Anfangs war die Corona-Zeit eine große mentale Belastung, da wir nicht nur die Schule von zuhause aus bewältigen mussten, sondern auch das Training. Wir haben Aufgaben bekommen, die wir filmen und dann unserer Trainerin schicken mussten. Auch ein täglicher Trainingsbericht musste geschrieben werden. Da wir weder unsere Klassenkameraden noch unsere Freundinnen im Sport sehen konnten, war das eine schwere Zeit.


Aber da wir den ganzen Tag mit Aufgaben für die Schule und den Sport beschäftigt waren, verging der Tag sehr schnell. Zum Glück war für uns am Bundesstützpunkt das Trainingsverbot bald aufgehoben, sodass ich dann meinen Sport wieder richtig ausüben und dort auch meine Freundinnen treffen konnte. Wir haben auch Online-Wettkämpfe geturnt, weswegen das Training nicht an Bedeutung verloren hat.


Umgang mit Tiefs


In solchen Situationen helfen mir Gespräche mit meinen Eltern, Geschwistern oder Freunden. Meine Tiere geben mir in diesen Zeiten auch viel Kraft.


Meine Empfehlung: Sucht euch jemanden, dem ihr euch anvertrauen könnt. Das können Eltern, Freunde oder auch Mentaltrainer sein. Verliert nie euer Ziel aus den Augen und glaubt an euch und eure Stärken. Nach jedem Tief kommt ganz gewiss auch wieder ein Hoch!


Abschied von Mia


Mia war und wird auch für immer meine beste Freundin sein! Wir haben uns blind verstanden und nie gestritten. Für mich war sie mehr wie eine Schwester als eine Freundin. Von daher kann man sich vorstellen, was für eine Lücke ihr Tod bei mir hinterlassen hat.


Im Alltag bin ich durch die Schule und den Sport oft abgelenkt. Wenn ich an sie denke, bin ich sehr traurig, aber ich weiß, dass sie das nicht wollen würde. Das hilft mir, nach vorne zu schauen.

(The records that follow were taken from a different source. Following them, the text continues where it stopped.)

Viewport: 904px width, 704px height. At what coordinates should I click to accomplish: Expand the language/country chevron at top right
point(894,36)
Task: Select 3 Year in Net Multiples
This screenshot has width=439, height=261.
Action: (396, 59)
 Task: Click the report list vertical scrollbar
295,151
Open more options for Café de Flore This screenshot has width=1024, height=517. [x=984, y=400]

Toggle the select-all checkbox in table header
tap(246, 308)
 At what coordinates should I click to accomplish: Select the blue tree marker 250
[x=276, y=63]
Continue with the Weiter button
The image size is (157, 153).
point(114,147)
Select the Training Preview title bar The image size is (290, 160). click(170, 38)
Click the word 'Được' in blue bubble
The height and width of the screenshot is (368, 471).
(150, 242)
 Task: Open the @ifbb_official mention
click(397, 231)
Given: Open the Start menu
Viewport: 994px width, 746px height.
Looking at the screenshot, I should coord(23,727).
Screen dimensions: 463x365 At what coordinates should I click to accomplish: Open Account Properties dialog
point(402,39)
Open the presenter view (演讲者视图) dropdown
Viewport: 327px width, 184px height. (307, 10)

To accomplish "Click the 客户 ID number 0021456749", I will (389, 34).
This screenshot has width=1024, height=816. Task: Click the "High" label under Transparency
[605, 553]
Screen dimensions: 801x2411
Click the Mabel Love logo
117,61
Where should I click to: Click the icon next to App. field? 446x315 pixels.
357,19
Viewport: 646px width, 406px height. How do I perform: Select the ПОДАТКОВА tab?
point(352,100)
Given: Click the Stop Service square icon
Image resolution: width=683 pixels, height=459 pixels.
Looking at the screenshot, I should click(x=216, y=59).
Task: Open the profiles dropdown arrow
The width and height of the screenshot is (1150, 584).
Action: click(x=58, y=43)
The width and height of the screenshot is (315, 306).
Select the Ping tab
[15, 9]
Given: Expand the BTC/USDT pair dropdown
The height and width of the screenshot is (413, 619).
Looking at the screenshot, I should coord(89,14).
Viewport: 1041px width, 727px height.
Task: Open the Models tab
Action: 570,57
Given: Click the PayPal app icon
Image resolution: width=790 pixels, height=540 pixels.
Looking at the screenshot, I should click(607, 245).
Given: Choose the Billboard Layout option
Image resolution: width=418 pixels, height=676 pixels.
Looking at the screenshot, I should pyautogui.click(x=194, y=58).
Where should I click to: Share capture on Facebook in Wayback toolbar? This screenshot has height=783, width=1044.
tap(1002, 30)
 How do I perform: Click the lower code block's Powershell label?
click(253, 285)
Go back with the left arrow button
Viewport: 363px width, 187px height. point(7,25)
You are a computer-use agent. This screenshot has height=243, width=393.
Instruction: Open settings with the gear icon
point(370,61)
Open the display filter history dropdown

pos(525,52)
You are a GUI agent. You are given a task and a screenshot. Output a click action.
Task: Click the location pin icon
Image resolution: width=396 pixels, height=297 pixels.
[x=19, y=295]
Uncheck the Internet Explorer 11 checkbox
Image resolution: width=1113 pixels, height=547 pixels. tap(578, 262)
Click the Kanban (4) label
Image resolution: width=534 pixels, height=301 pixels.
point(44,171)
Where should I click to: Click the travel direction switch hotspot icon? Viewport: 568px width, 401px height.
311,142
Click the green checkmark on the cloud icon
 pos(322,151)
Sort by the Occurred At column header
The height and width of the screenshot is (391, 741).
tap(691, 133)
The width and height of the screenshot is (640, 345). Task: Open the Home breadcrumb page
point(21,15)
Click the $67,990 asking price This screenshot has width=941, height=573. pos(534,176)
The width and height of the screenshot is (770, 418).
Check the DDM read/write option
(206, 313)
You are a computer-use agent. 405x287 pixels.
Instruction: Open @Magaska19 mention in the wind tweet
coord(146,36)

Ich überlege oft, wozu sie mir in bestimmten Situationen geraten hätte. Sportlich hatten wir das gleiche Ziel. Das motiviert mich doppelt, denn ich möchte mein/unser Ziel nun nicht mehr nur für mich, sondern auch für sie erreichen.


In der ersten Zeit war ich total geschockt und habe nur irgendwie funktioniert. Für mich stand jedoch fest, dass ich Mia einen ganz besonderen Abschiedsgruß schenken wollte. Da wir uns in unserer Freizeit immer gerne Choreografien ausgedacht haben, kam ich auf die Idee, einen Tanz für sie zu performen. Außerdem wollte ich bei der Trauerfeier ein paar Worte an sie richten. Auch, wenn ich wusste, dass mir das nicht leichtfallen wird.


Wenn ich jetzt sehr traurig bin, dann lasse ich die Emotionen zu, danach geht es mir besser.


Herr Mempel, der Sportpsychologe unseres Stützpunkts, stand für uns für Gespräche bereit. Ich habe seine Hilfe bis jetzt noch nicht in Anspruch genommen, werde es aber in der nächsten Zeit tun. Ich denke, dass jeder anders mit Trauer umgeht und bin deswegen der Meinung, dass es kein Richtig oder Falsch gibt. Wenn man aber merkt, dass man allein nicht mit der Trauer fertig wird, sollte man sich auf jeden Fall Hilfe suchen. Meine Empfehlung, um mental wieder ins Gleichgewicht zu kommen: Vertraut euch einer Bezugsperson an, egal ob Eltern, Geschwistern oder Freunden. Wenn das nicht ausreicht, nehmt professionelle Hilfe in Anspruch. Findet euren eigenen Weg mit dem Verlust umzugehen. Mir hilft es zum Beispiel, alte Videos von uns beiden anzuschauen.


Meine Sicht auf das Leben hat sich durch den Verlust meiner Freundin verändert. Ich versuche kleinen Problemen nicht so viel Gewicht zu geben und schöne Erlebnisse noch mehr wertzuschätzen.